More than a quarter of city employees are new, being on the job for less than a year, as more experienced employees age out of the workforce and younger workers stay for shorter and shorter periods of time.
The most notable workforce shortages are in the police department and nursing staff.
In an email sent out by Bartlett Regional Hospital’s CEO, it’s estimated by 2030 that Alaska will have the biggest nursing deficit in the nation.
Alaska needs 7,500 nurses a year in the state and currently, schooling systems graduate 800.
City Manager Rorie Watt said most of their time is spent training new staff which makes it challenging to get work completed.
“Every city department, or every group of 20, or 30 employees, has one less 10-year employee, or 10 plus-year employees and one newbie. It’s just harder to get work done. Some months ago, we were short-staffed in community development, the planning part is having trouble hiring planners, I think we still have one opening. We always are trying to hire police officers. We’re always in a deficit. Engineers and architects, really hard to hire, and HR consultants. So with staffing shortages, in shorter tenured employees, we spend a lot more time putting out job notices, interviewing people, hiring people, training people, and training new managers on how to be supervisors.”
Watt noted that COVID has affected a lot of people and part of the challenge in finding workers are the workers being willing to transition back after the pandemic.
He also said it’s not just about economics, but “being a good employer who takes care of their employees and gives them good opportunities.”
Deputy City Manager Robert Barr said the City recently implemented a telework policy.
“It allows for individuals who have jobs for whom teleworking is conducive to confirm that with their supervisors and department heads. The complete telework agreement kind of outlines what the expectations are for both the employer and the employee, and how it’s applicable to their specific position. And then that enables two out of five days per week of telework. We have some exceptions to that, as with many policies, there’s not a one size fits all sort of model. As we were hiring people, one of the questions that we were getting regularly was, what’s the city’s telework policy? We certainly lost some candidates that I think we otherwise would have hired, had we otherwise had that policy in place, even just a couple of weeks earlier, really.”

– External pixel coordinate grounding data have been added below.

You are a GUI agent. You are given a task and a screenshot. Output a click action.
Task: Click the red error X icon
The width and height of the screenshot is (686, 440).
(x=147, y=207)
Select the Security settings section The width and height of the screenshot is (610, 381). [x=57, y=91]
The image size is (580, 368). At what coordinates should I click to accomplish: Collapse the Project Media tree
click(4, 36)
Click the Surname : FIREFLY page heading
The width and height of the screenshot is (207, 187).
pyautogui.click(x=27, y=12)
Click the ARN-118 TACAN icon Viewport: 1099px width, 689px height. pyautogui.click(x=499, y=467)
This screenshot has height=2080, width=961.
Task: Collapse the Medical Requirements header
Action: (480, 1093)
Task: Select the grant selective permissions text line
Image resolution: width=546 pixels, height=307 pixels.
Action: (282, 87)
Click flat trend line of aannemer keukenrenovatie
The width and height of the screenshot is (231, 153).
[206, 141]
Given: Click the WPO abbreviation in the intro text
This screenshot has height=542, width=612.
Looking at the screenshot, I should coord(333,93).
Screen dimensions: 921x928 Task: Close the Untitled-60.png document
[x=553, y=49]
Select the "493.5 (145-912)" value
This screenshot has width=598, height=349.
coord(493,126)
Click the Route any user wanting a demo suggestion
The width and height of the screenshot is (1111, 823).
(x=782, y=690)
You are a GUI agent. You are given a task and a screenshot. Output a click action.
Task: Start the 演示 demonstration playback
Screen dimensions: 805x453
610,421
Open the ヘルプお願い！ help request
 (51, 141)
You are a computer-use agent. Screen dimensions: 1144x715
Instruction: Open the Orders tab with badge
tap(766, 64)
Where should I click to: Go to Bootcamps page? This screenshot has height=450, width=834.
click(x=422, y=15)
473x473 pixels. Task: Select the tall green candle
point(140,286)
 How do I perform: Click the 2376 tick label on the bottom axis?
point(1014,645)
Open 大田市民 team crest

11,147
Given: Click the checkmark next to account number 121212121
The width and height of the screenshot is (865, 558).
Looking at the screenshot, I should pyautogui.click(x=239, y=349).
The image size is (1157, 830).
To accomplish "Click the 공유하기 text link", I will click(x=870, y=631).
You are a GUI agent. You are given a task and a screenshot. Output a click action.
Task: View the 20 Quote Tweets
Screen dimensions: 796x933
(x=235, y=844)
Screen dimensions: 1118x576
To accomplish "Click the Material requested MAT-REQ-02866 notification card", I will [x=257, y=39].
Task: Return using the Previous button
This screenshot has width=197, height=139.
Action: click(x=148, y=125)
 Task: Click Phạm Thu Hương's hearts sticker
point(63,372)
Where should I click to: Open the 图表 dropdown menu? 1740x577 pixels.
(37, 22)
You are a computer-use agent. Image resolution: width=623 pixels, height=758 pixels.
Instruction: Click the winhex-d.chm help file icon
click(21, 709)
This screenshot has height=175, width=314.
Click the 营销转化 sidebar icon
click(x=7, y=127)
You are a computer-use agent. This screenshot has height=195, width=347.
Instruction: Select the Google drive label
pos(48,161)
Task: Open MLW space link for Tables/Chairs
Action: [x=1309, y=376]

Another point made was for the City to open its mind to maximum flexibility. Part of that is to keep older workers, and throw out the old mindset of “40 hours or you’re out.” More and more companies are letting their valuable older workers dictate the terms of when they work.
Another option considered is adding a sign-on bonus, Watt said.
“This would authorize a signing bonus for new employees up to $40,000 for up to a four-year commitment. Which I think would be a big inducement to get somebody to come here. We would look at the job classes we have and we would look at the market and what other employers are offering. We would try to tailor those signing bonus offers to the market and try and fill some of those top positions. And I think which job classification machines are difficult to fill will move over time. Some I didn’t mention yet are equipment operators, heavy equipment operators, commercial driver’s licenses, and bus drivers. It’s hard to find employees with a specific skill set.”
Watt notes the cost of these potential bonuses would be paid with lapsing personnel funds. The Assembly would get less money lapsed back, but would not take a new appropriation.
The Police Department every year has the biggest lapse in the City. The signing bonus in the existing budget authorization would be for the departments that have the most hard-to-fill positions.
The City is also considering enhancing retirement benefits and looking for ways to support childcare costs for employees to help the retention of current employees and recruit new employees.
For retirement benefits, the City “really wants to get contributing voluntary labor savings.”
The reason is that a full career as a lower moderate wage earner in Tier Four is “not enough to retire on.”
The City counsels employees to consider voluntary contributions to the deferred compensation program in an attempt to get people to start saving enough so that it would supplement retirement and allow them a potentially long and comfortable retirement.
The proposal would be that a 6% employee contribution would yield a 3% employer match.
Barr spoke on childcare issues.
“I think that childcare continues to be a challenge in our community. We hear pretty commonly, from our employees that childcare is one of the most challenging things that they face from an employment perspective. And the stats support that outside of Juneau too. But we know that to be very true locally. We currently have a dependent care flexible spending account that we provide as a voluntary benefit. The reason why an employee would take advantage of it right now is that it’s a tax-advantaged account that they can contribute pre-tax dollars into, not be taxed on those dollars, and then they can use those dollars to pay for eligible expenses. The most common type of eligible expense is childcare. There’s more than that, but that’s the major one. The proposal for this, second of three, that we’re talking about is to provide an employer contribution to that account, up to $5,000 that employees could use for those eligible expenses.”
The City continues to consider these options and more in an effort to retain staff.